No café arábica, a colheita alcançou 4% da produção, em linha com o registrado no ano passado. Ainda assim, o percentual segue abaixo da média dos últimos cinco anos, que é de 6% para esta época do calendário agrícola.
Comercialização da safra 2026/27 segue lenta
Além da colheita mais lenta, o ritmo de comercialização da safra 2026/27 também permanece abaixo da média histórica.
De acordo com levantamento mensal da Safras & Mercado, até 13 de maio, apenas 16% do potencial produtivo da safra de conilon/robusta havia sido negociado antecipadamente. O avanço mensal foi de apenas dois pontos percentuais.
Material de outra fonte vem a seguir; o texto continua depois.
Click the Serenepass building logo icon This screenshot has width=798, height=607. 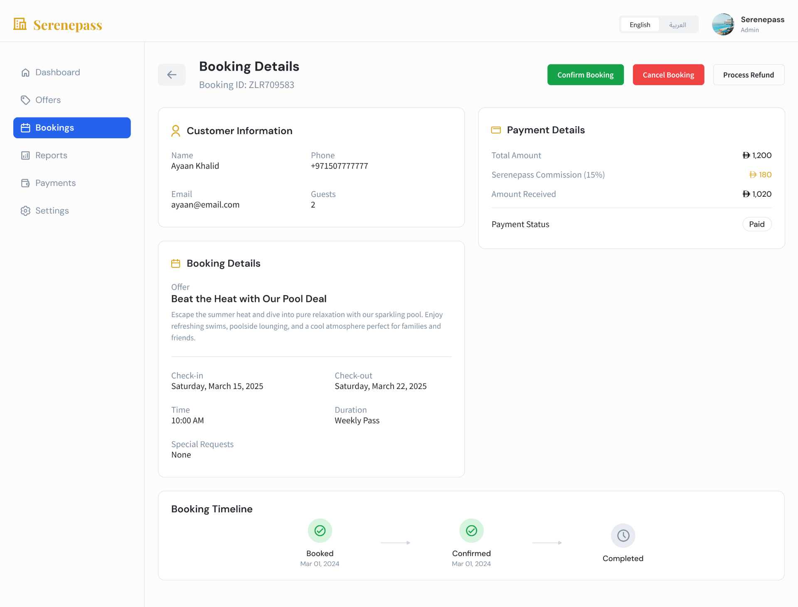20,24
Apesar de o percentual estar próximo ao observado no mesmo período do ano passado, ele segue bem abaixo da média dos últimos cinco anos, próxima de 25%.
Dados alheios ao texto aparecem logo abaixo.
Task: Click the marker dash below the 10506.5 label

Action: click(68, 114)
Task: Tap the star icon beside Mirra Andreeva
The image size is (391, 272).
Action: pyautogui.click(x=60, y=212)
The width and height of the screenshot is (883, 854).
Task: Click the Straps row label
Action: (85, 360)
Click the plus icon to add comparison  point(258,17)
Segundo o consultor Gil Barabach, os produtores continuam priorizando as vendas do café disponível, reduzindo o interesse por negociações antecipadas da nova safra.
“As vendas da safra 2026/27 de café no Brasil continuam em ritmo lento, com os produtores priorizando a negociação do café disponível”, destacou o consultor.
Vendas de arábica e conilon ficam abaixo da média histórica
No caso do conilon, as vendas antecipadas atingem apenas 10% da produção esperada. Embora o número supere os 8% registrados no mesmo período do ano passado, ele permanece distante da média histórica de 18%.
Já no café arábica, a estimativa preliminar indica comercialização de cerca de 20% da safra potencial, abaixo dos 22% observados em igual período de 2025 e bem inferior à média de 29% registrada nos últimos cinco anos.
Segundo Barabach, a diferença entre os preços praticados no mercado físico e as indicações para fixação da safra nova tem limitado os negócios antecipados do arábica.
Safra 2025/26 também apresenta vendas mais lentas
O ritmo mais cauteloso também aparece na comercialização da safra 2025/26, colhida no ano passado.
Até 13 de maio, cerca de 86% da produção havia sido comercializada pelos produtores brasileiros. No mesmo período do ano anterior, as vendas já alcançavam 96%, enquanto a média dos últimos cinco anos era de aproximadamente 94%.
De acordo com Gil Barabach, apesar de o interesse de venda ter apresentado melhora recente, o fluxo comercial ainda segue limitado pela instabilidade financeira e pela volatilidade das bolsas internacionais.
“A incerteza financeira, refletida na volatilidade das bolsas, resultou em uma postura ainda cautelosa dos vendedores, explicando o ritmo mais cadenciado das negociações”, avaliou o analista.